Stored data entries
= Beginning of Section =
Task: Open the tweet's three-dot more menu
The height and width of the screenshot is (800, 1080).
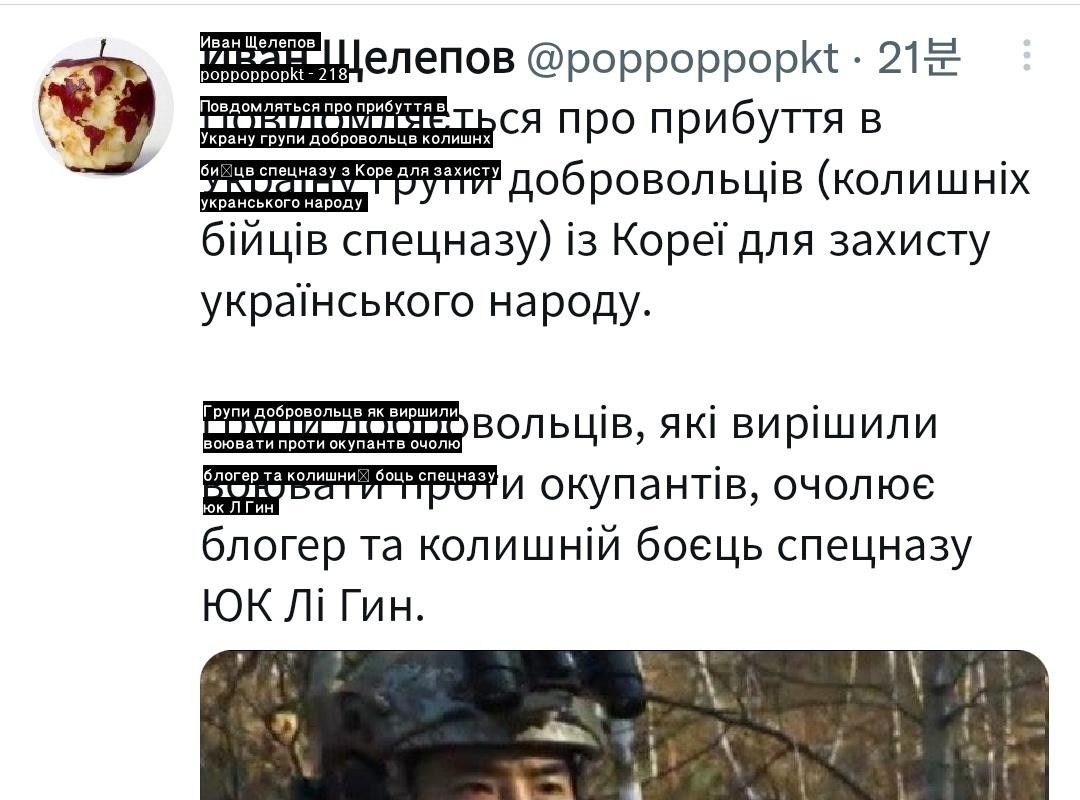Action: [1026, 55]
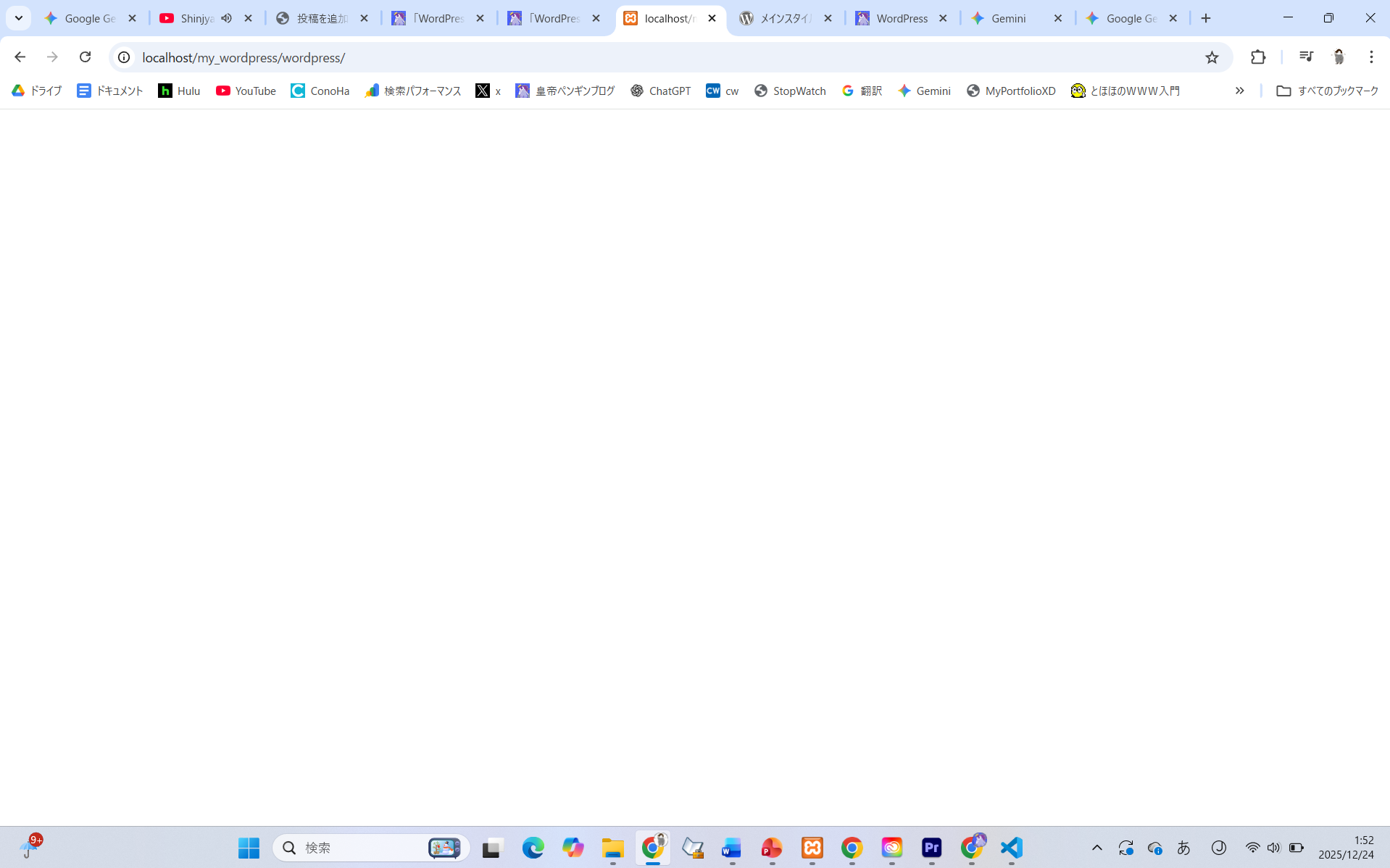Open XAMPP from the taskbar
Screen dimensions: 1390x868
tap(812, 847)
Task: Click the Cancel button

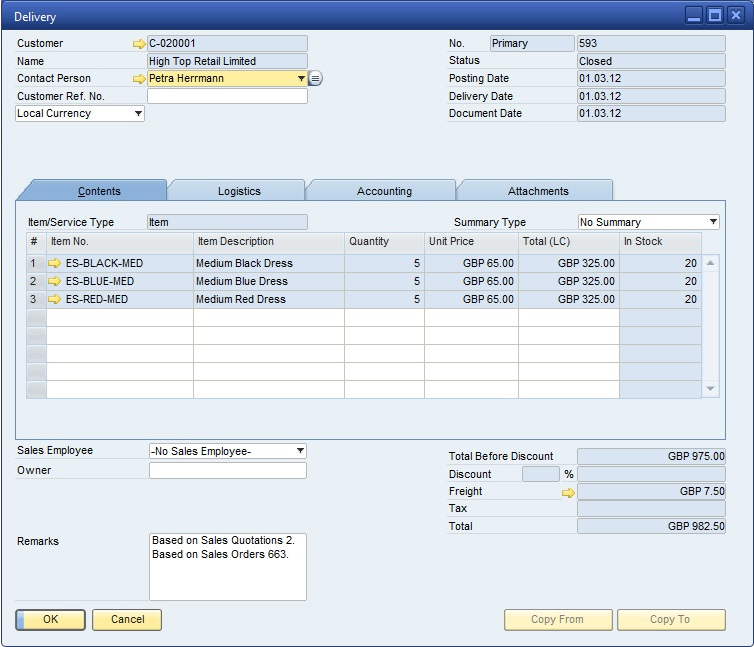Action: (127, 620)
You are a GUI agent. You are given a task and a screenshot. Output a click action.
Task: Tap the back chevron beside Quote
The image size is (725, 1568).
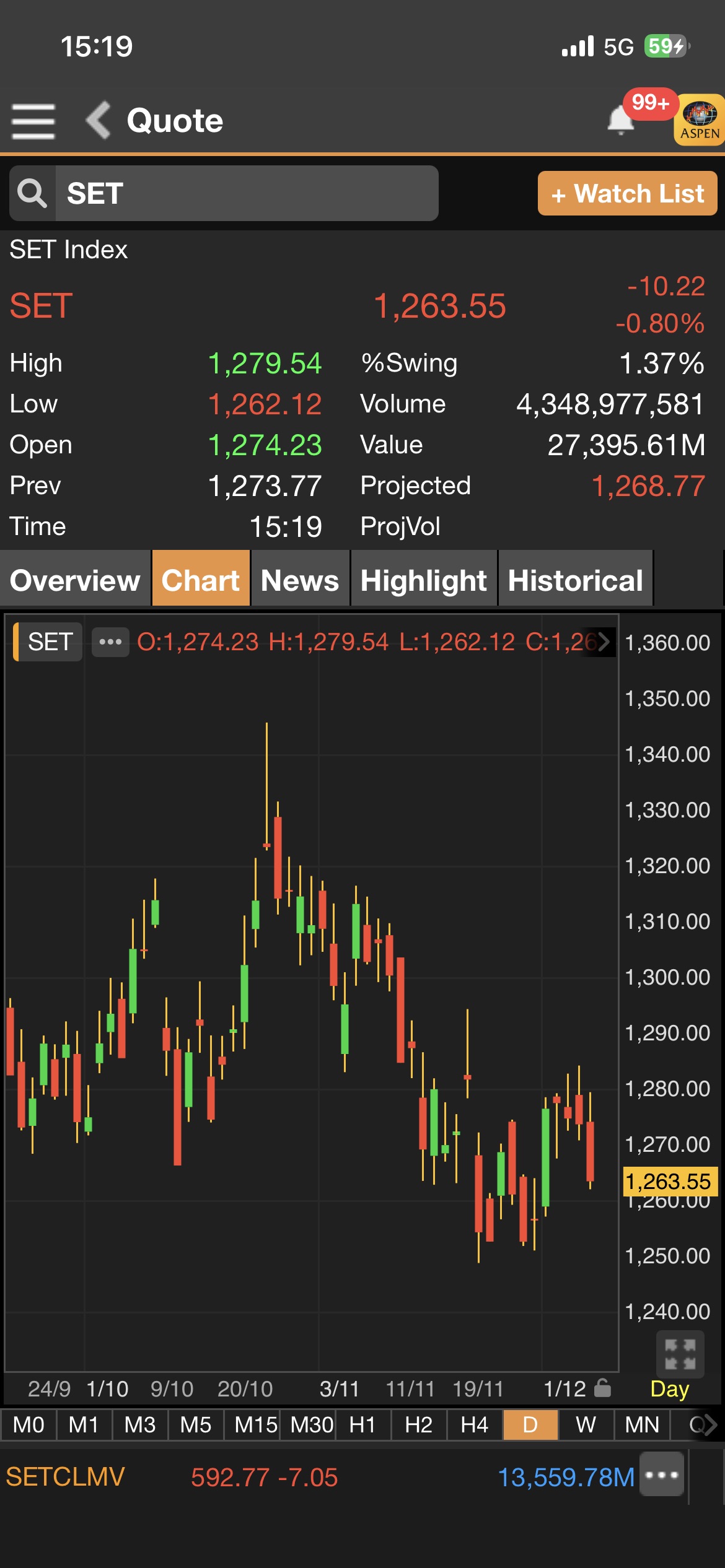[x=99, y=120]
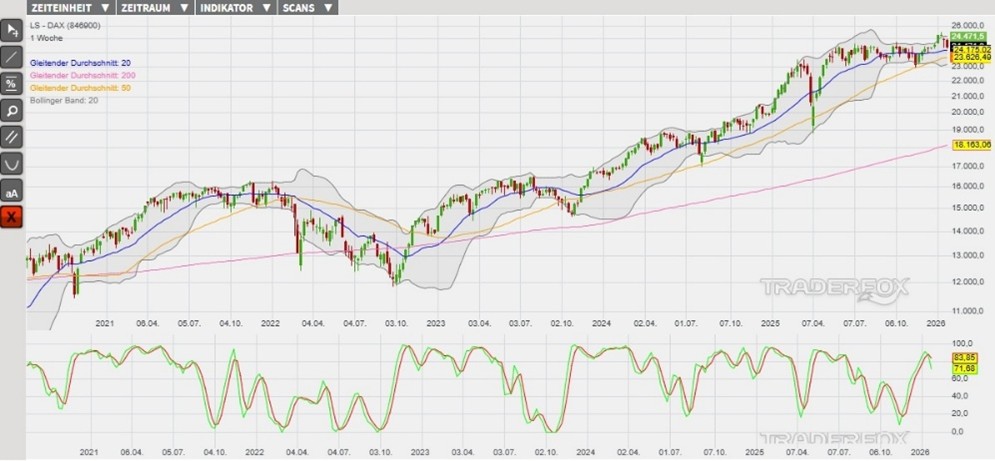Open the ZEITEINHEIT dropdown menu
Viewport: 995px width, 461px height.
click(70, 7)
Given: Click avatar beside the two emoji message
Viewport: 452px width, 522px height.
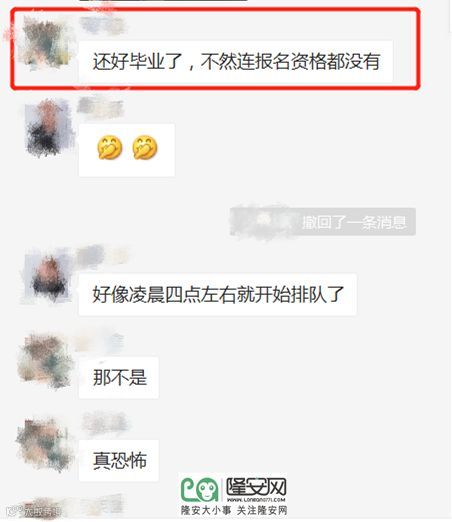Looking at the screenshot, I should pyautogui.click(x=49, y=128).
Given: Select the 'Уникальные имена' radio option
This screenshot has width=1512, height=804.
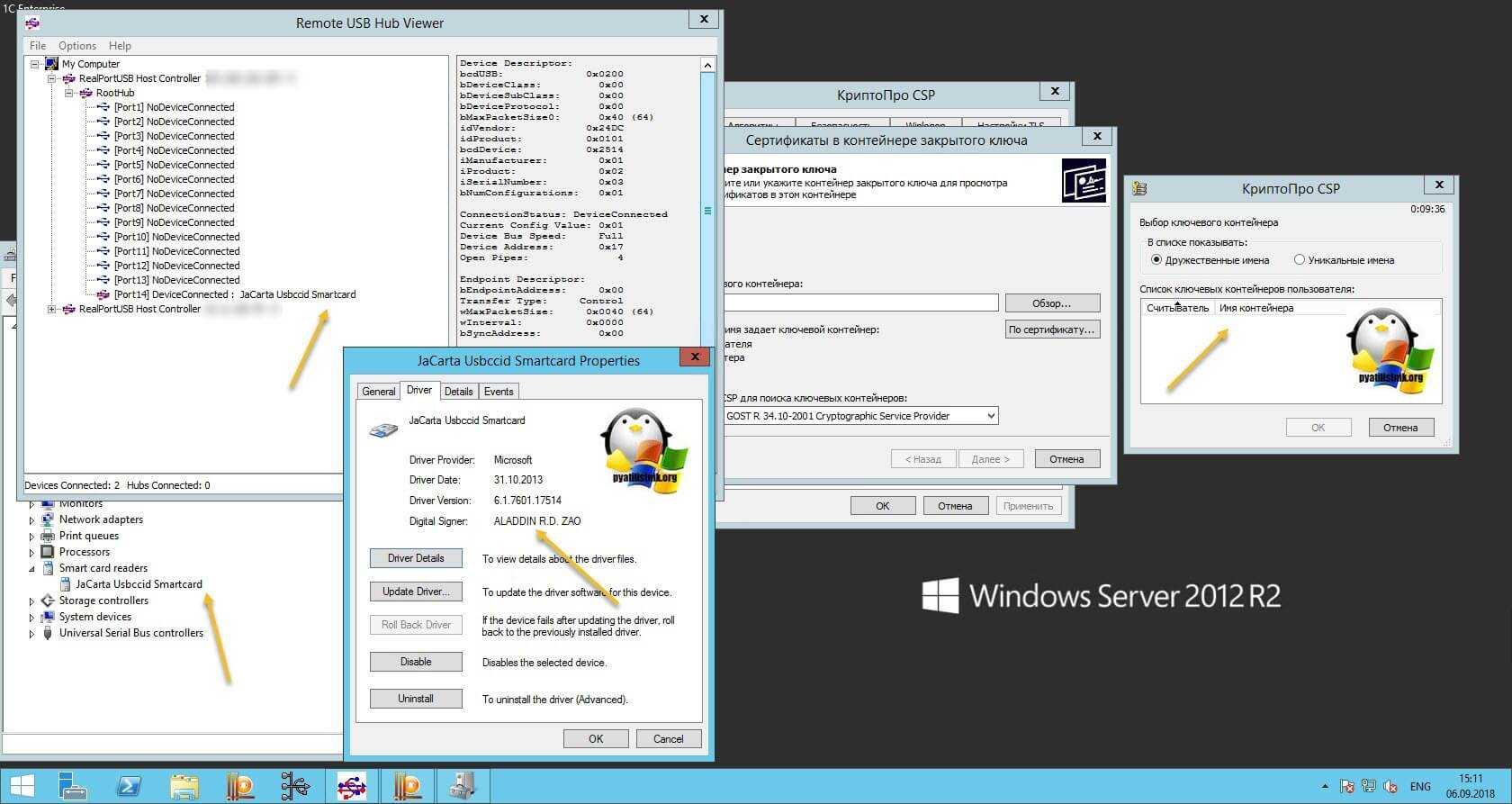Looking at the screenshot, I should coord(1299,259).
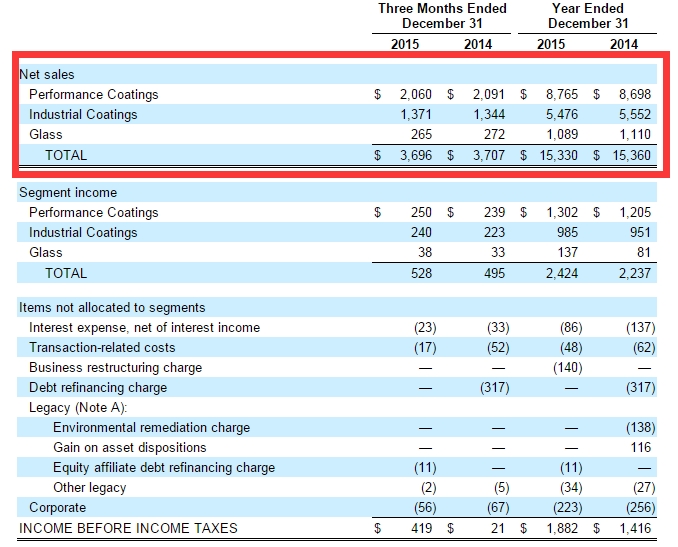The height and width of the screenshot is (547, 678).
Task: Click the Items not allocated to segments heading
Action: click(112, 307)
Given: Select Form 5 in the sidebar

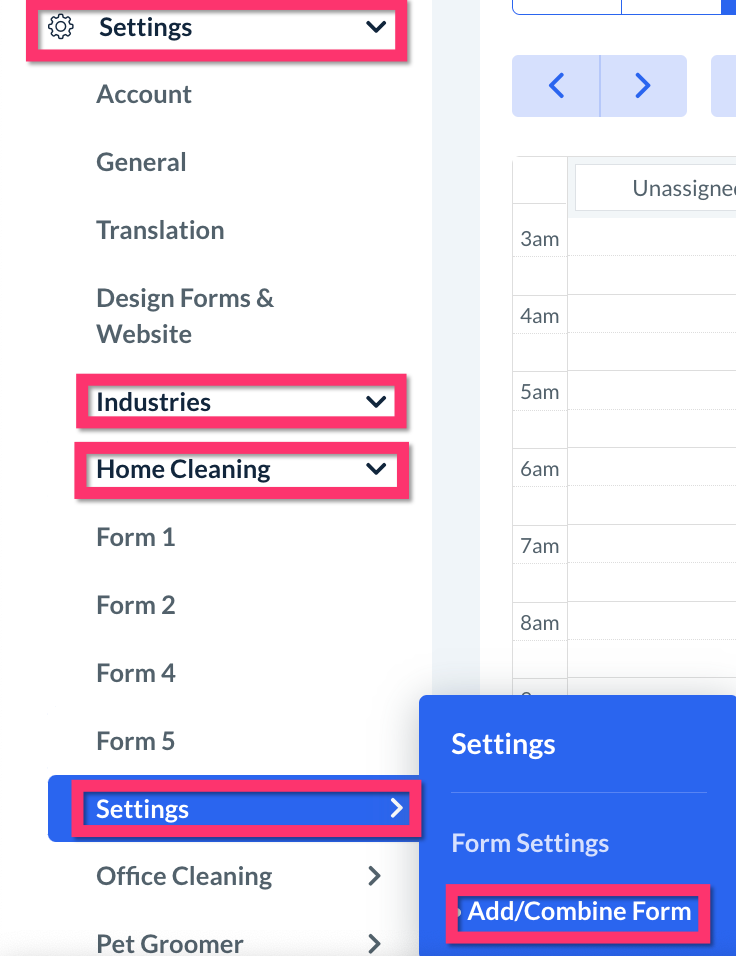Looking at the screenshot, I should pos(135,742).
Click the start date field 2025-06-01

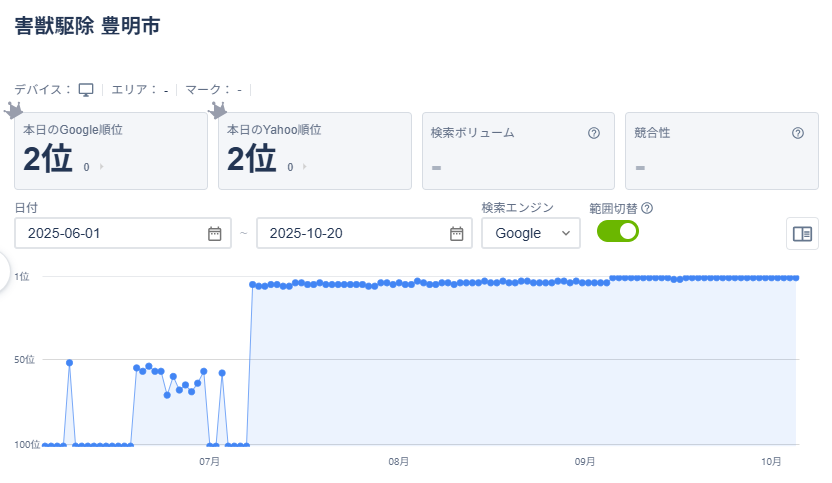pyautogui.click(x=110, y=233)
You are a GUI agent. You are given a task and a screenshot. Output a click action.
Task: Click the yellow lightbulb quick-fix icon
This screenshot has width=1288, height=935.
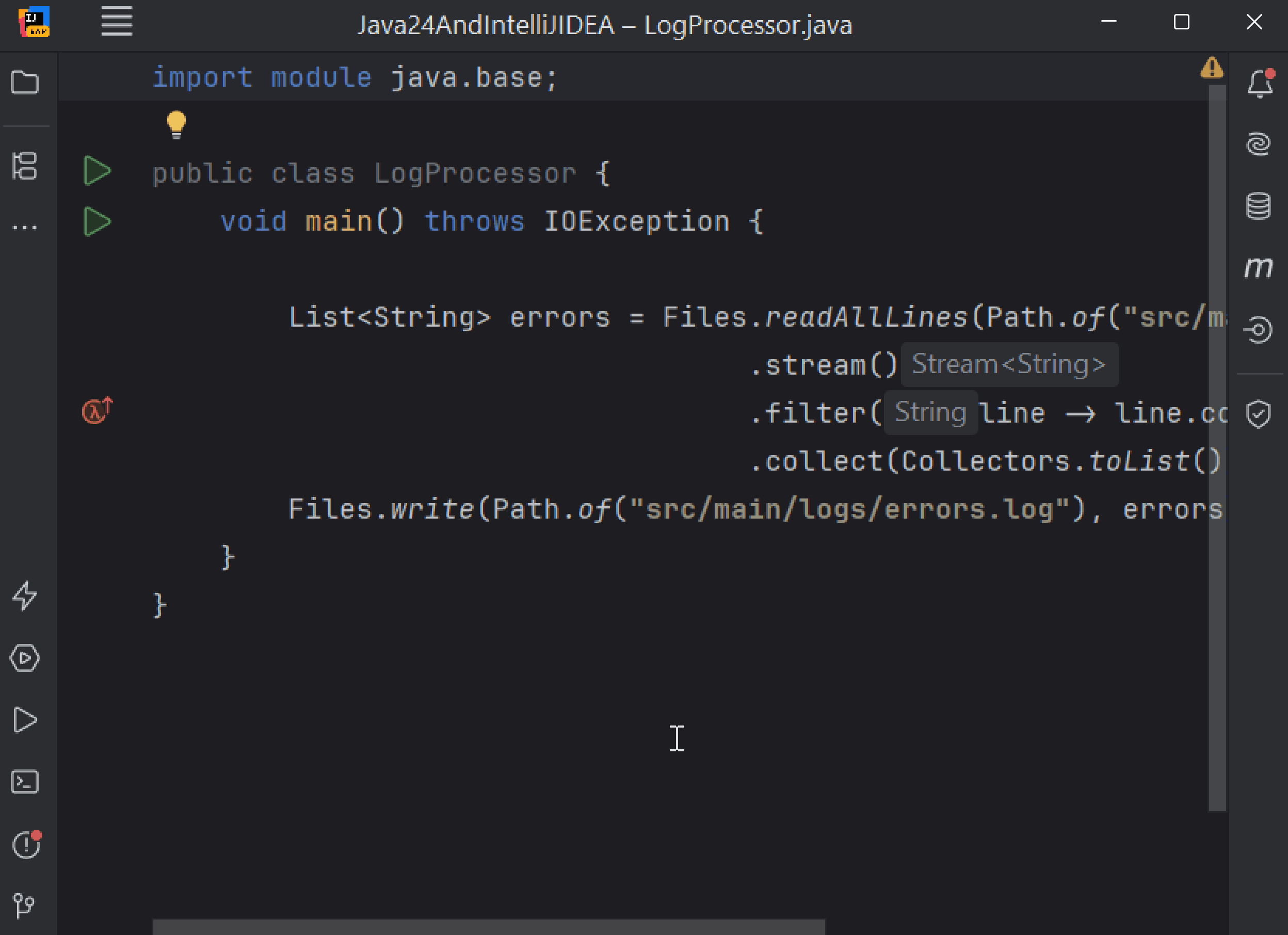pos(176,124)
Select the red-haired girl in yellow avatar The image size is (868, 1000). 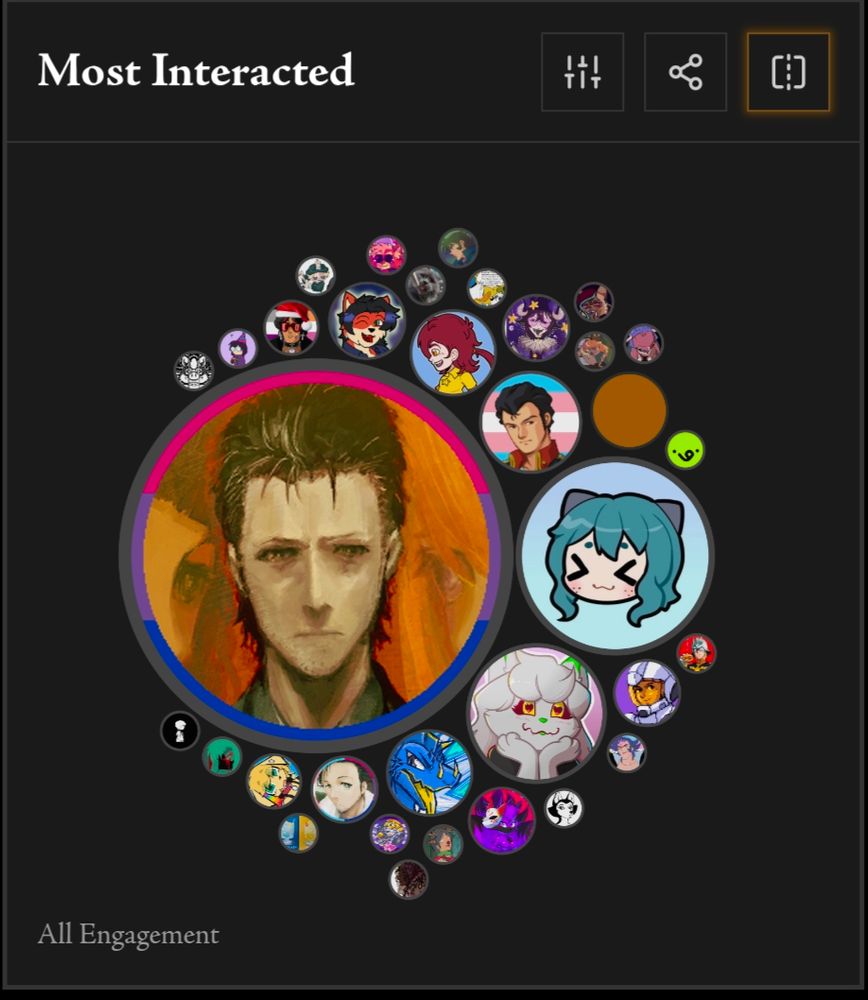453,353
= End of Section =
Description of the task
Among the lines above, find those with the word "beside". Copy them.

Response
Task: Tap the back chevron beside Quote
Given: Click avatar beside the two emoji message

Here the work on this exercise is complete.